# Ctrl-World setup (vidgen clone)

## Done for you

- **Repo:** Cloned to `/data/cameron/vidgen/Ctrl-World`
- **Conda env:** `ctrl-world` (Python 3.11, `pip install -r requirements.txt`)
- **Checkpoints** (in `Ctrl-World/checkpoints/`):
  - `stable-video-diffusion-img2vid` – SVD
  - `clip-vit-base-patch32` – CLIP
  - `ctrl-world/checkpoint-10000.pt` – Ctrl-World DROID ckpt

## Run minimal replay (bundled droid_subset)

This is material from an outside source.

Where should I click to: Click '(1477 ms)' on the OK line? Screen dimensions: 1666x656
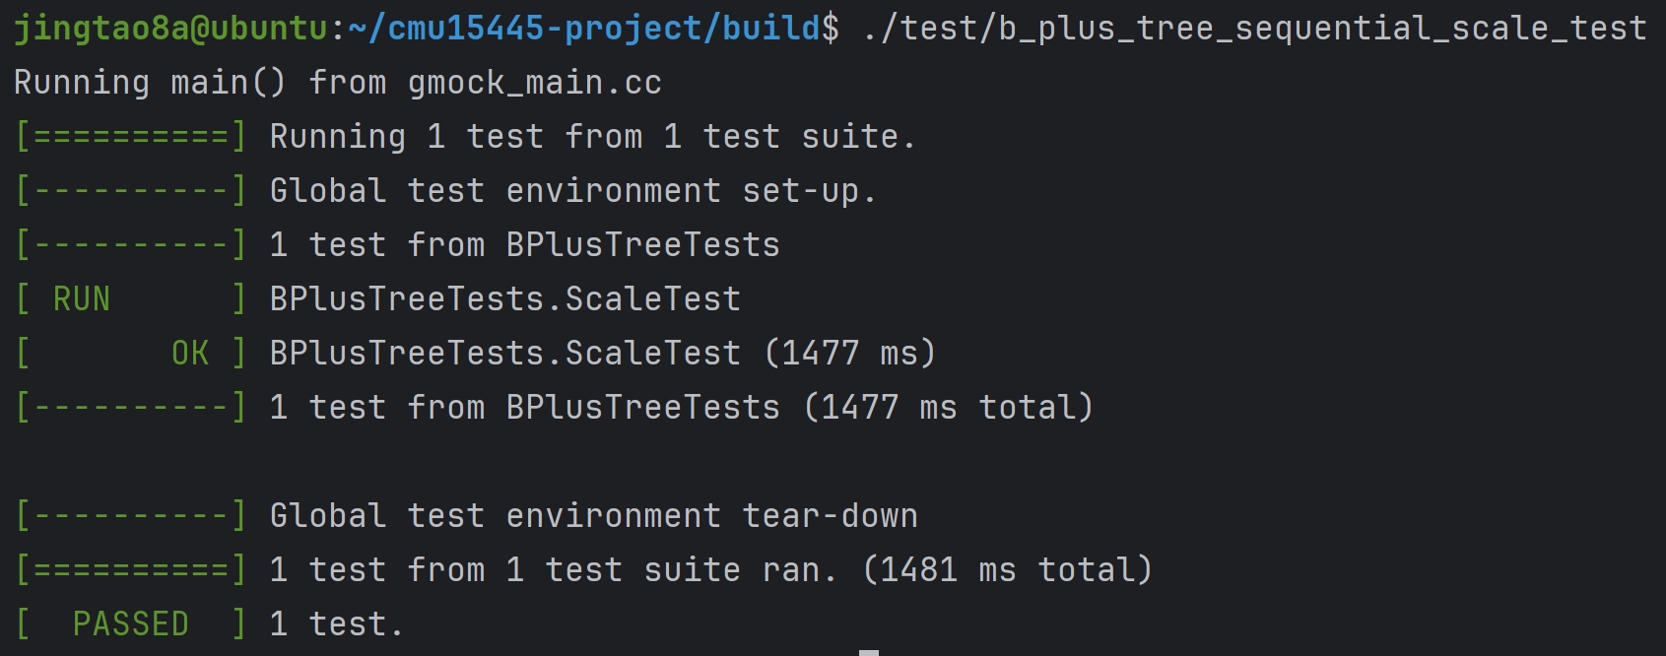[850, 354]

Activate env and run on a **free GPU** (needs ~12GB+ free):

```bash
cd /data/cameron/vidgen/Ctrl-World
conda activate ctrl-world

# Use a GPU with enough free memory (e.g. 7 if 0/9 are busy)
export CUDA_VISIBLE_DEVICES=7
bash run_replay_example.sh
```

Or call the script directly:

```bash
CUDA_VISIBLE_DEVICES=7 python scripts/rollout_replay_traj.py \
  --dataset_root_path dataset_example \
  --dataset_meta_info_path dataset_meta_info \
  --dataset_names droid_subset \
  --data_stat_path dataset_meta_info/droid_subset/stat.json \
  --svd_model_path "$(pwd)/checkpoints/stable-video-diffusion-img2vid" \
  --clip_model_path "$(pwd)/checkpoints/clip-vit-base-patch32" \
  --ckpt_path "$(pwd)/checkpoints/ctrl-world/checkpoint-10000.pt"
```

Output videos are written under `synthetic_traj/Rollouts_replay/video/`.

## Using your DROID data at `/data/weiduoyuan/droid`

Ctrl-World expects **preprocessed** data: video latents extracted with their SVD VAE, plus the same folder/annotation layout as `dataset_example/droid_subset`.

1. **Extract latents** (needs HuggingFace DROID layout: `meta/episodes.jsonl`, `data/chunk-XXX/`, `videos/chunk-XXX/.../`). If your `/data/weiduoyuan/droid` matches that layout:

   ```bash
   accelerate launch dataset_example/extract_latent.py \
     --droid_hf_path /data/weiduoyuan/droid \
     --droid_output_path /data/cameron/vidgen/Ctrl-World/dataset_example/droid_local \
     --svd_path "$(pwd)/checkpoints/stable-video-diffusion-img2vid"
   ```

2. **Build meta info:**

   ```bash
   python dataset_meta_info/create_meta_info.py \
     --droid_output_path /data/cameron/vidgen/Ctrl-World/dataset_example/droid_local \
     --dataset_name droid_local
   ```

3. **Run replay** with `--dataset_names droid_local` and `--data_stat_path dataset_meta_info/droid_local/stat.json`.

If your DROID dir has a different structure (e.g. only raw videos), you’ll need to adapt `extract_latent.py` or the dataset loader to match it.